━━━━━ Source text ━━━━━

# Revival of my 22 gallons



## malaybiswas (Nov 2, 2008)

I was getting kind of bored with my scape that was blooming for the last 7 months (journal here). So when I saw these exotic wood and moss day before yesterday in AF, I gave in to the idea of starting a new scape (which btw was in my mind for a while). So I fell for it and got what I wanted and broke down the tank yesterday and moved the fish and plants. I'll incorporate some of the plants in my new scape but I will put most of the rotala for sale tomorrow.

So adios to my old layout and holla to the new one. 

This is what I have

Hardscape

beautiful borneo driftwood from AF and couple of the old black wood with java moss from my tank









Shou stone - all that I had till now. Some of them have java moss on them.
http://lh4.ggpht.com/__4fFwH-ybSI/Smt1xdK7VCI/AAAAAAAACjU/XhGAPLe4NQQ/s640/DSC01157.JPG

Plants
Jungermannia pseudocyclop from AF









Notocyphus lutescens from AF









Fissidens geppii from AF









Subwassertung









Anubias barteri (some are var nana) from old tank









Needle leaf java fern and bolbitis


















Limnophila aromatica and Lilaeposis mauritiana



















Alternanthera reineckii 'Purple'









hygrophila siamensis









Rotala rotundifolia









I have absolutely no experience with the new mosses but they are so beautiful that I had to try them. I just need to keep my fingers crossed and hope they do well.

For substrate I'll use Aquasoil amazonia from my old tank in the back for stem plants. The fore ground will be covered with sarawak sand.

This is the bare bone hardscape layout from this morning. The rocks and dw with moss on them are yet to be added.



























Please provide your feedback on the hardscape. I'll start the next steps in an hour or so, SO PLEASE provide your feedback ASAP.


----------



## FrostyNYC (Nov 5, 2007)

Wow there's a lot going on in that hardscape! I do envy all the pieces you have to work with, including your mosses. (btw your anubias photo is subwassertang, you might want to fix that)

━━━━━

• Exercise task 1:
Answer these about the aquarium thread, one per line:
(a) Where did the borneo driftwood come from?
(b) What will cover the foreground?
(c) According to FrostyNYC, what does the anubias photo actually show?
• Exercise task 2:
Please repeat the aquarium thread word for word, starting at "## malaybiswas (Nov" and ending at "for sale tomorrow.".
• Exercise task 3:
Go on with the aquarium thread from its final sentence.

━━━━━ Supplied material ━━━━━

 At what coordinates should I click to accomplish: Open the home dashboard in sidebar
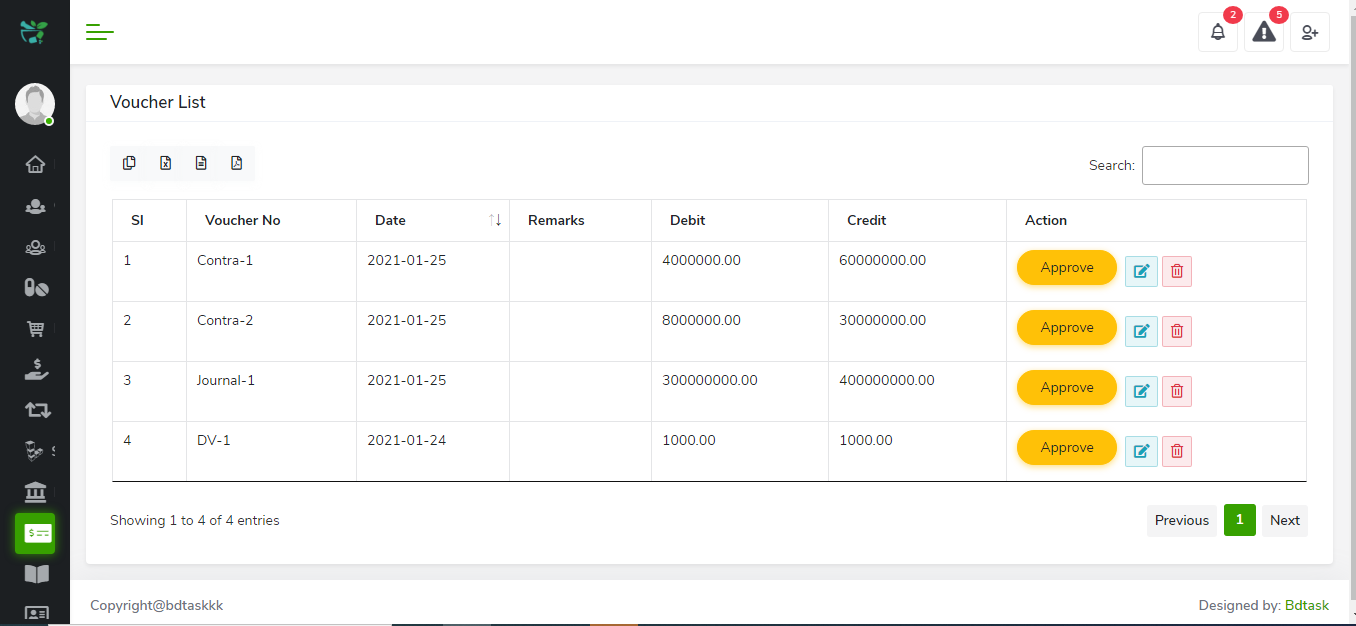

━━━━━

• Exercise result 1:
(a) AF
(b) Sarawak sand
(c) Subwassertang

• Exercise result 2:
## malaybiswas (Nov 2, 2008)

I was getting kind of bored with my scape that was blooming for the last 7 months (journal here). So when I saw these exotic wood and moss day before yesterday in AF, I gave in to the idea of starting a new scape (which btw was in my mind for a while). So I fell for it and got what I wanted and broke down the tank yesterday and moved the fish and plants. I'll incorporate some of the plants in my new scape but I will put most of the rotala for sale tomorrow.

• Exercise result 3:
Regarding your hardscape, it actually looks really haphazard. The one thing that sort of stick out for me is that piece of driftwood in the middle that's sort of curved downward. Have you tried flipping it over so it curves up? Another thing you MIGHT consider is losing either a few rocks or some wood.


----------



## stev0205 (Nov 5, 2007)

I like the hardscape. My opinion is that you should use all those awesome mosses and ferns... ditch the hygro and see what you can do with that rotala


----------



## KDahlin (Mar 12, 2007)

It looks a little jumbled to me. Maybe once the plants are added it will look better.


----------



## Digsy (Mar 4, 2006)

I'm really looking forward to seeing what you put together with all of this. I agree that the hardscape is a little cluttered but you've got good pieces to work with and judging by your previous scape, you'll come up with something.


----------



## CL (Mar 13, 2008)

FrostyNYC said:


> The one thing that sort of stick out for me is that piece of driftwood in the middle that's sort of curved downward. Have you tried flipping it over so it curves up?


Agreed, make the one piece point up and it would look pretty cool to me :thumbsup:


----------



## oldpunk78 (Nov 1, 2008)

it might just be me, but i'd kinda like to see the mound offset to one side and a little smaller. (sorry, not very asap, lol) i bet it turns out awesome any way you end up with.


----------



## malaybiswas (Nov 2, 2008)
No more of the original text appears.